In the last couple of months I have had to explain this simple fact to posters that are otherwise very well-informed in retirement savings. Instead of rehashing the information, I thought a dedicated thread would be a more convenient way to settle this issue.
IRA and 401(k) are the same for our purposes, so to make it short I will discuss exclusively the IRA.
As you know, both the Traditional and the Roth allow 5.5k contribution a year. Well, 5.5k is 5.5k, but what makes the limits different is the tax feature of the contribution.
In a Traditional, you contribute pre-tax. So let's say your monthly salary is 5.5k, then you'll be able to contribute this entire amount into a Traditional and be done for the year.
In a Roth, you contribute post-tax. So if your monthly salary is 5.5k, you have to pay income taxes before contributing. Let's just say the tax is 1.5k, so the income available for Roth contribution is 4k. If you dedicate your first month of salary to IRA contributions, you actually have not reached the limit yet.
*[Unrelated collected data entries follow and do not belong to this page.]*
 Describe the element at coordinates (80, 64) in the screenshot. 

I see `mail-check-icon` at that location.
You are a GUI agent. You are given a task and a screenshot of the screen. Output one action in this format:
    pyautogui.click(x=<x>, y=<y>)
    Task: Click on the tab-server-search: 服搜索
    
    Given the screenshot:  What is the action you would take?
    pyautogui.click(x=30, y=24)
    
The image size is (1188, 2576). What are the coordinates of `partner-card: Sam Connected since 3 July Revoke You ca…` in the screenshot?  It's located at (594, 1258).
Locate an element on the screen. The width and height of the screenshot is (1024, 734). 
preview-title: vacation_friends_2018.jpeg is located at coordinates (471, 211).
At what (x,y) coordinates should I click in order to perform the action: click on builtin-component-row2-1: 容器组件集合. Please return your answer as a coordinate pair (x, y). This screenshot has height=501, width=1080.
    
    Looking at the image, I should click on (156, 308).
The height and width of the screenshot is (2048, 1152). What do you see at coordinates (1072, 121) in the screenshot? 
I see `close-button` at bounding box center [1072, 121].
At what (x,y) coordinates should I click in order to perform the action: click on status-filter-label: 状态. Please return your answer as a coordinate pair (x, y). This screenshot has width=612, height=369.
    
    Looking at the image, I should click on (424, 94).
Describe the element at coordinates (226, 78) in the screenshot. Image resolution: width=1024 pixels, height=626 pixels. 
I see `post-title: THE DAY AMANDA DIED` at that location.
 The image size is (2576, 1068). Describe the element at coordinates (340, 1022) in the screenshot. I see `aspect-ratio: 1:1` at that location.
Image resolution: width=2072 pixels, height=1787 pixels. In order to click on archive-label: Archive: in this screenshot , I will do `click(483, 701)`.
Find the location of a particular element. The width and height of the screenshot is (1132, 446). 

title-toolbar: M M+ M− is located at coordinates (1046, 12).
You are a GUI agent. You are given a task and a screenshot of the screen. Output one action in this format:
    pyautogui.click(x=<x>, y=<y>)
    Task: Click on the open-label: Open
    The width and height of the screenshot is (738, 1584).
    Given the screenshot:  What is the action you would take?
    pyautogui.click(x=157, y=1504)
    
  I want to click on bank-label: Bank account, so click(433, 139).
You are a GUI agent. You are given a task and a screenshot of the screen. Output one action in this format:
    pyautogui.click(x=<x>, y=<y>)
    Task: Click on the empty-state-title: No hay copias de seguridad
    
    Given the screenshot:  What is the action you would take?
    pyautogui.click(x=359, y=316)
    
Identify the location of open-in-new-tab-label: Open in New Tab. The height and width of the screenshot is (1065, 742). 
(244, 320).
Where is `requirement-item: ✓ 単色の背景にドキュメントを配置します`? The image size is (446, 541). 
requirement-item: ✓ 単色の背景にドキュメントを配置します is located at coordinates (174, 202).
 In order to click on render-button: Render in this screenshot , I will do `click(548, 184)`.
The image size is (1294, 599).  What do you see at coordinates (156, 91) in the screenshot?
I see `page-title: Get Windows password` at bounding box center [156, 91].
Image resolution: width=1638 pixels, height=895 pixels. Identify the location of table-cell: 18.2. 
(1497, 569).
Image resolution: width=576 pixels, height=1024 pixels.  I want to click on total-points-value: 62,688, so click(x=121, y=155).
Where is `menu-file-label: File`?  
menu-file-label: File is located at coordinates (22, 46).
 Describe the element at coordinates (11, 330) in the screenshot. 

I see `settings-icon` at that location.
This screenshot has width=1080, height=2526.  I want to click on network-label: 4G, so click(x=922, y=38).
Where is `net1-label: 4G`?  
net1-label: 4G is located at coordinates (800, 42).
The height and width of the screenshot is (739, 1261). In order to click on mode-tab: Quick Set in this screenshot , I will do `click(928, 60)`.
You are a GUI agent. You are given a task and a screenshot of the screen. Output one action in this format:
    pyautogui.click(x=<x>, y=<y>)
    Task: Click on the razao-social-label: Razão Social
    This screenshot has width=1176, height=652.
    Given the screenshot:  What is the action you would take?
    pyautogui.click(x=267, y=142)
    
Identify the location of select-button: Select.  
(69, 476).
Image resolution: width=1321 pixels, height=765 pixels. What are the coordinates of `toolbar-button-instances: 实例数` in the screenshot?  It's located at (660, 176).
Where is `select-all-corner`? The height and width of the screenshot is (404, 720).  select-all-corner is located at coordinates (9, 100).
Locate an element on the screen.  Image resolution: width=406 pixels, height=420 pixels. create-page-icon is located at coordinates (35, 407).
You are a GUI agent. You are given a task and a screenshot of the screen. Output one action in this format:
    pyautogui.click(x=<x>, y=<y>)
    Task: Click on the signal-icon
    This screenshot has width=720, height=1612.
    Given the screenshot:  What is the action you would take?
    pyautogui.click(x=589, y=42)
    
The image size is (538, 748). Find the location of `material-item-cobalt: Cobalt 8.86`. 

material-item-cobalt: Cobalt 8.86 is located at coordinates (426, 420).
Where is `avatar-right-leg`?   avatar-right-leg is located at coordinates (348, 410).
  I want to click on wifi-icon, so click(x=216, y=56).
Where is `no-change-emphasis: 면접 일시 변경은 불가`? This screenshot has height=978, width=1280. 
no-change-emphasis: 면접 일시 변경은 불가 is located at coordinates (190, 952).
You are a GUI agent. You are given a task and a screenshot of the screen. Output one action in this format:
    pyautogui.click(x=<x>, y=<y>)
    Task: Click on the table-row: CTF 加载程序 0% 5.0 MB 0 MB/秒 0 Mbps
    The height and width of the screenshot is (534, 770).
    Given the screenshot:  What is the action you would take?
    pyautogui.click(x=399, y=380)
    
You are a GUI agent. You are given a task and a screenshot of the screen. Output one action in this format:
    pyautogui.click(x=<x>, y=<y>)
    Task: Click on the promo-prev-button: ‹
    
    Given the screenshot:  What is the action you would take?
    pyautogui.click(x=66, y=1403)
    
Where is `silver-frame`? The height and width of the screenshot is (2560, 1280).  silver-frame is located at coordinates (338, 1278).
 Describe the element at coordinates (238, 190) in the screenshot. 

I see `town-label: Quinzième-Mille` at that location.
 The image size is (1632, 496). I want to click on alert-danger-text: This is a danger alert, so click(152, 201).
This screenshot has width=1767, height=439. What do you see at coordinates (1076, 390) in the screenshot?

You still have a 1.5k space to fill from next month's salary.
All right, so why does this distinction matter?
As you know, money in a Traditional is taxed when withdrawn. So even though the Traditional contribution looks bigger given the same pre-tax income, it really is the same, as the Roth contribution. Assuming that the tax bracket is the same at contribution time and withdrawal time, the 5.5k Traditional contribution will be worth the same as the 4k Roth contribution. Why? Because, to put it simply, in a Roth tax is collected up front, and in a Traditional tax is collected later, but if the tax rate does not vary, a 5.5k pre-tax income dedicated to IRA contribution is going to take you to the exact same place, regardless of whether you contributed in the Trad style or the Roth style. If you don't understand the logic, hopefully some math will clarify.
To make numbers round, let's say between contribution time and withdrawal time your portfolio has grown 10 times.
To simplify matters, the income tax rate is assumed to be the same at these two points in time. Since 5.5k pre-tax becomes 4k post-tax, the tax rate is 1.5k/5.5k or 3/11.
So if you contributed 5.5k to Trad, you'll have 55k pre-tax at withdrawal. The income tax on the withdrawal is 55k*3/11=15k. So post-tax, you end up with 40k.
If you contributed 4k to Roth, you'll have 40k post-tax.
So 5.5k contribution to Trad means the same as 4k contribution to Roth. This means that any extra contribution you can make to the Roth is going to earn you additional tax advantage. In other words, for the purpose of contributing to tax-advantaged retirement accounts, the Roth gives you a higher contribution limit.
Does this all make sense? Please share your questions/comments/thoughts on this.